### Required work
Your reply should consist solely of the lines from the one containing "Task: Click the 主力大幅流入 annotation label" through the end of the data, restated word for word.

*** Records to use ***

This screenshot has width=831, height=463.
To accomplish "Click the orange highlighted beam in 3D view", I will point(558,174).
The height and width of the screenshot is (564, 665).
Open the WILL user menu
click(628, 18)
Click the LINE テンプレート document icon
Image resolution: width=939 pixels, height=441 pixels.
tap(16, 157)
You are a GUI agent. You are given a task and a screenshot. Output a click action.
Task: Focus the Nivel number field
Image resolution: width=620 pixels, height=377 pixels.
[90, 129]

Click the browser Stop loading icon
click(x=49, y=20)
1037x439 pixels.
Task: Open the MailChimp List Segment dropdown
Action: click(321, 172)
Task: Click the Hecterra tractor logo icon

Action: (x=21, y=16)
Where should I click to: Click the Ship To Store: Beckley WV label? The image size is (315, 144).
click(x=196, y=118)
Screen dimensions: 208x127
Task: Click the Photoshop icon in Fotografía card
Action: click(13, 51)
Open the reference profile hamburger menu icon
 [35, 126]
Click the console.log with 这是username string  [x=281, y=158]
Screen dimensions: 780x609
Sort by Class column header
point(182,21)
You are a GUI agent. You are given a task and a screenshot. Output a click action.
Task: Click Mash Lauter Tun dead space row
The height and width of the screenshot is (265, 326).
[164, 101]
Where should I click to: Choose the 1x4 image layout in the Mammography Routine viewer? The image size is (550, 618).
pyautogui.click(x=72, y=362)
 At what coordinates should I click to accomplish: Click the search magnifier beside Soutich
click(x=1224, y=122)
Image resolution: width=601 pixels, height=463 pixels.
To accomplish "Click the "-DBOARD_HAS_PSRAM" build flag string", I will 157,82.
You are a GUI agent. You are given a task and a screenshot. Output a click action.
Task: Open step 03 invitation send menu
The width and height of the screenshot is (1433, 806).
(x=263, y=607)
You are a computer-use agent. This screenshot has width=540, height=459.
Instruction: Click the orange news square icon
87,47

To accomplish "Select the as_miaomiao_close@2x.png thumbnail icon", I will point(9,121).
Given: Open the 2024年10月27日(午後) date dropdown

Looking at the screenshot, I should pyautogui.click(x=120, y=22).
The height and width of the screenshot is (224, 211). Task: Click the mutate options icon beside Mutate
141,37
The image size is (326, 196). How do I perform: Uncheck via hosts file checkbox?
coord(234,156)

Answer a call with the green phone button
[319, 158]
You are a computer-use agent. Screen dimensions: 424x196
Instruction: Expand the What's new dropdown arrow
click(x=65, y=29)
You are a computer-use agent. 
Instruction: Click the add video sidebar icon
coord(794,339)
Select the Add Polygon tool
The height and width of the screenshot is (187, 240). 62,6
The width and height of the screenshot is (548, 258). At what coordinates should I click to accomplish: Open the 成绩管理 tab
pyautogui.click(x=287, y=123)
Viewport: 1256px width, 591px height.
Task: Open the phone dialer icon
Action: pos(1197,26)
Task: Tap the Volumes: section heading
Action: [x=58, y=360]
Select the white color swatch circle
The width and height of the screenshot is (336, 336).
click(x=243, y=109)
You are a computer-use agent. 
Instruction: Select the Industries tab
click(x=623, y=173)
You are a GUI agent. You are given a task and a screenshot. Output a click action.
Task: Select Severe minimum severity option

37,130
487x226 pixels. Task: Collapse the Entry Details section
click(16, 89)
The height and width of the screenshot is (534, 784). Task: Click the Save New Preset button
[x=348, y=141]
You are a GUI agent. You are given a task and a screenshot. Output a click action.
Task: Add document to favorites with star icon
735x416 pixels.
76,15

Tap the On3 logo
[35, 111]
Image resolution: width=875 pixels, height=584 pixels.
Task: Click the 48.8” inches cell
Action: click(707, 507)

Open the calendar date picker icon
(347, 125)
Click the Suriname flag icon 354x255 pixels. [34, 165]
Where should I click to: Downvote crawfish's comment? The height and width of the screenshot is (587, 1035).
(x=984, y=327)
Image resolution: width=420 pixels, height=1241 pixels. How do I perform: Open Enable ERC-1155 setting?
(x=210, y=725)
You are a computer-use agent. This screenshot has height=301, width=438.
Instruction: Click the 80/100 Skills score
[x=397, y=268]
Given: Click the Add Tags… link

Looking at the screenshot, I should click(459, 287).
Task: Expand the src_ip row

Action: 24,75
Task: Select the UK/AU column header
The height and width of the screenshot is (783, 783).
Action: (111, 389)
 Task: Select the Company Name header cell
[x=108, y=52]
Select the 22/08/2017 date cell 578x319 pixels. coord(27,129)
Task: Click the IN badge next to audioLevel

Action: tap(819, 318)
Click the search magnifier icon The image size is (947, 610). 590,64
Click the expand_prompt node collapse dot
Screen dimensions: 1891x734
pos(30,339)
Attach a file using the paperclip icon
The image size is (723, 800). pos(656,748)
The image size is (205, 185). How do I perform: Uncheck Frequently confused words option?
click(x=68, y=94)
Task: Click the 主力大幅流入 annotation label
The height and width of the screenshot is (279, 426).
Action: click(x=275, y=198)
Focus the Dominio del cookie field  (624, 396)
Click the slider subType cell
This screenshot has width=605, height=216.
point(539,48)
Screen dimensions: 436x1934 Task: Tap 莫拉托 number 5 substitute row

***

### Response for this exercise
Task: Click the 主力大幅流入 annotation label
The height and width of the screenshot is (279, 426).
Action: click(x=275, y=198)
Focus the Dominio del cookie field  (624, 396)
Click the slider subType cell
This screenshot has width=605, height=216.
point(539,48)
Screen dimensions: 436x1934 Task: Tap 莫拉托 number 5 substitute row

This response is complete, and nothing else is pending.